Tacit Relocation

Leases of commercial property are now largely driven by institutional landlords favouring a full repairing and insuring (FRI) lease which originates from south of the border. A commercial lease, even in its shortest form, generally runs on for many pages covering topics including payment of costs other than rent, such as rates and buildings insurance; use and keep open obligations; maintenance and repairs; assignation and sub-letting; tenant’s works and alterations; default and termination. Commercial leases are also subject to underlying principles from the common law as well as regulation by statute. Consequently, there are hidden traps for the unwary.

One such underlying rule is known as “tacit relocation” which provides that a lease continues beyond its contractual termination date unless there is evidence of either party not intending to continue the lease. Ordinarily this is done by service of a formal notice to quit. The operation of this principle and the difficulties it can create were highlighted in a recent dispute between Rockford Trilogy Limited and NCR Limited.

NCR rented a unit in a business park in Woodhead, Motherwell from Rockford under a lease which had an expiry date of 26 March 2020. For around a year or so before the parties had been negotiating terms for a new lease. Ultimately those negotiations were unsuccessful but Rockford took NCR to court seeking payment of rent, insurance and service charge for another year on the basis that, in the absence of sufficient notice to terminate, the lease continued for another year. The court took the view that whilst service of a formal notice to quit was prudent it was not the only way of evidencing an intention not to continue. In this case, the Court concluded there was clear evidence in correspondence between the parties that failure to come to agreement during negotiations meant that the tenant would leave and this was enough to prevent tacit relocation and the lease continuing beyond its contractual termination date.

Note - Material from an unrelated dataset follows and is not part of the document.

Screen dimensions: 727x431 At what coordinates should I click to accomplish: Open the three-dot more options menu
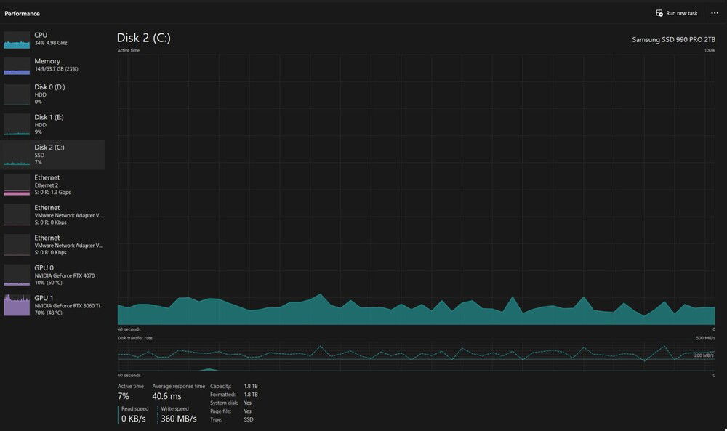[x=714, y=13]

As noted above and in the case, service of a formal notice to quit is the prudent course of action and except in particular circumstances, would always be our advice. That said, even the service of a formal notice to quit requires attention to detail and careful drafting. Generally, at least 40 days’ notice must be given and the lease often specifies method, place and timing of service. Notices have been deemed invalid where the correct procedure has not been followed.

If you are a landlord or a tenant of commercial premises and are considering bringing a commercial lease to an end, a little time spent in consultation with your solicitor may be worthwhile saving you worry and unwanted expense.